[TASK REQUIREMENTS] Where the listing below reaches the line containing "Click the Get Data ribbon icon", start writing out lines exactly, and stop once the line containing "You are a computer-use agent. This" has been written.

[INPUT DATA]
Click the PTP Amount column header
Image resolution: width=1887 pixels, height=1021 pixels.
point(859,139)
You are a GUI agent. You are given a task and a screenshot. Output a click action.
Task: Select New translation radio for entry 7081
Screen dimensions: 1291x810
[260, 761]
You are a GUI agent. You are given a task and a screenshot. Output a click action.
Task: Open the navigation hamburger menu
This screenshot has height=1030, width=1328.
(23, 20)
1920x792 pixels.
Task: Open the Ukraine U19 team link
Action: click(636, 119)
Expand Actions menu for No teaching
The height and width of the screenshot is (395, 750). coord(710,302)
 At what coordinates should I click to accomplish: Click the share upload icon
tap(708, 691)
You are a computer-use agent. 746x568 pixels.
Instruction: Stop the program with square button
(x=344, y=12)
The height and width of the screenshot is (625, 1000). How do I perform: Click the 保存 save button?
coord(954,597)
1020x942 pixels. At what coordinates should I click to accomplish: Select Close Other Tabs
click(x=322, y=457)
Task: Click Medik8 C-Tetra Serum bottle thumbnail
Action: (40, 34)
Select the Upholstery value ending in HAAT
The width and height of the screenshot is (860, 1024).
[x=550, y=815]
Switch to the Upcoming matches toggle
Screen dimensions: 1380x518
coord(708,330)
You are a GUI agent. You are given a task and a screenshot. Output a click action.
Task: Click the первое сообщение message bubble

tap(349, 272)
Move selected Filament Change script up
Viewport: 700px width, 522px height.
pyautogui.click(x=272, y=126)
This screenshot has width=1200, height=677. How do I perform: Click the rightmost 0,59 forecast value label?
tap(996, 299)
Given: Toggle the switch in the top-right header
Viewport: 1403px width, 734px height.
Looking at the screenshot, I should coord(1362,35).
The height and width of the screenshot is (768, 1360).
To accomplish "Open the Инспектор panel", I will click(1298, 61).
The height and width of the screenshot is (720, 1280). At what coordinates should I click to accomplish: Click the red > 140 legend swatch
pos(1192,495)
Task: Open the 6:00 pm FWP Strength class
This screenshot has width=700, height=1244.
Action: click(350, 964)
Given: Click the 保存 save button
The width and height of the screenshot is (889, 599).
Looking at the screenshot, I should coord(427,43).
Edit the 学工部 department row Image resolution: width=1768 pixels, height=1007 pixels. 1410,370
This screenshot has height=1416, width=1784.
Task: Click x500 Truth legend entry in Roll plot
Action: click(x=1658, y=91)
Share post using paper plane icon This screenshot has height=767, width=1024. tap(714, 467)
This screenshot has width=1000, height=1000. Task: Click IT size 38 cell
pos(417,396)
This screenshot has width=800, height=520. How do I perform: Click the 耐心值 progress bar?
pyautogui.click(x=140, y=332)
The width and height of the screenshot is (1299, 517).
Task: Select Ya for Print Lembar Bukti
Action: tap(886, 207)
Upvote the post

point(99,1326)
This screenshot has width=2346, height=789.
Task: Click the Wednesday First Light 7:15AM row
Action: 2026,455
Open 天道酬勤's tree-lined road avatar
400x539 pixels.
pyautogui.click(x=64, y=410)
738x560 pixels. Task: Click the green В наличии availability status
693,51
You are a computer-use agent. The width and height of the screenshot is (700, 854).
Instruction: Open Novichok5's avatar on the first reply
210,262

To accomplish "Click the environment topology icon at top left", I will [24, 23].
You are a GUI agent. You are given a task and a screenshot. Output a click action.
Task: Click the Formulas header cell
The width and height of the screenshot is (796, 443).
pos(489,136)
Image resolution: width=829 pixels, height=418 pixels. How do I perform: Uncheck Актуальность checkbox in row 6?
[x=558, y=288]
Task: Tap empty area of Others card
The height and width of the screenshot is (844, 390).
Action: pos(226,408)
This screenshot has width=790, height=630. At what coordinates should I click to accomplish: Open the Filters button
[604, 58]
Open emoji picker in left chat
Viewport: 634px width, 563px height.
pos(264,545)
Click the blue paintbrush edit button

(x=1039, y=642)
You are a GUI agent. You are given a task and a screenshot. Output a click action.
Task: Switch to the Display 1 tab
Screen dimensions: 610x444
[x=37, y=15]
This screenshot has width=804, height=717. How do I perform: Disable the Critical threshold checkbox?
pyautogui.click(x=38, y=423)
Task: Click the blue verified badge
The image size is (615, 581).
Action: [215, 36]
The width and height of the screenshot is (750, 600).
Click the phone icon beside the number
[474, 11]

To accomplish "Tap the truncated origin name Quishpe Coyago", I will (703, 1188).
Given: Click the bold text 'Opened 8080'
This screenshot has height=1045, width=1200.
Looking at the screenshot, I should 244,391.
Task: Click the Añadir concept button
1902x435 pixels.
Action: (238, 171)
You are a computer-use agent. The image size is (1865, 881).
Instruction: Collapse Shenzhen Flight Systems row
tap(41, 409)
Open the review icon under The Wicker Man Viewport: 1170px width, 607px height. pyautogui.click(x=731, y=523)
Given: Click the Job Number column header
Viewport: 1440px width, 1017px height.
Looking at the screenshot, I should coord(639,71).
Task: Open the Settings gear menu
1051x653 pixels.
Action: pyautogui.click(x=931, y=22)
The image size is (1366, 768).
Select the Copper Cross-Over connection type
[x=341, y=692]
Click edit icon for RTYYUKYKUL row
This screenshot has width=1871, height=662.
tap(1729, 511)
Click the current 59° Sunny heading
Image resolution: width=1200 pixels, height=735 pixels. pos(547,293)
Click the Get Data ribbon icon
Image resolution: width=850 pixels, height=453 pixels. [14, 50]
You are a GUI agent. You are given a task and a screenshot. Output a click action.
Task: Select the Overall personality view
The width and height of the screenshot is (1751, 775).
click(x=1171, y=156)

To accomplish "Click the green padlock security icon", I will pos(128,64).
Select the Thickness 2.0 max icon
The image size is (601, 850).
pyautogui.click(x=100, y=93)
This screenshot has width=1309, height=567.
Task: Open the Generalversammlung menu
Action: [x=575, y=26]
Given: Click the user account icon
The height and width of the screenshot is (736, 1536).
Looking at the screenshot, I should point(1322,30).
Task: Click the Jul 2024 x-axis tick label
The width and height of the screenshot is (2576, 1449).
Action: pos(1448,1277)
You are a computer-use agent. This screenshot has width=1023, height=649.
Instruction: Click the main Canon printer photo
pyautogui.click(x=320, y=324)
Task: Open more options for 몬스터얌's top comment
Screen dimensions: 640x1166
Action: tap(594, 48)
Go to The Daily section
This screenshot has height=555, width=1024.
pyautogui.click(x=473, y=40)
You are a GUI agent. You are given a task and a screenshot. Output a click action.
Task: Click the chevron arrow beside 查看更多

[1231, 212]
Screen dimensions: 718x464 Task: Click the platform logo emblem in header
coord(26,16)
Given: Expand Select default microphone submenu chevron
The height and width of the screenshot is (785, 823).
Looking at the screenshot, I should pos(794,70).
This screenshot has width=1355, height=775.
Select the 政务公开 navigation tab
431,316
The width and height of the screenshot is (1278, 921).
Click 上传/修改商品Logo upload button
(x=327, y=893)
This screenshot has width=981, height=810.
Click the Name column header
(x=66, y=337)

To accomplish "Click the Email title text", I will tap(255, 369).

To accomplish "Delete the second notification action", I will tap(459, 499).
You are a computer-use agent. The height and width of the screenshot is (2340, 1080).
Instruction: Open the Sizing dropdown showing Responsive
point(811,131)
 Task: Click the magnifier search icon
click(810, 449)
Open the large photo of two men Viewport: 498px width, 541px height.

[RESULT]
Click the Get Data ribbon icon
Image resolution: width=850 pixels, height=453 pixels. [14, 50]
You are a GUI agent. You are given a task and a screenshot. Output a click action.
Task: Select the Overall personality view
The width and height of the screenshot is (1751, 775).
click(x=1171, y=156)

To accomplish "Click the green padlock security icon", I will pos(128,64).
Select the Thickness 2.0 max icon
The image size is (601, 850).
pyautogui.click(x=100, y=93)
This screenshot has width=1309, height=567.
Task: Open the Generalversammlung menu
Action: [x=575, y=26]
Given: Click the user account icon
The height and width of the screenshot is (736, 1536).
Looking at the screenshot, I should point(1322,30).
Task: Click the Jul 2024 x-axis tick label
The width and height of the screenshot is (2576, 1449).
Action: pos(1448,1277)
You are a computer-use agent. This screenshot has width=1023, height=649.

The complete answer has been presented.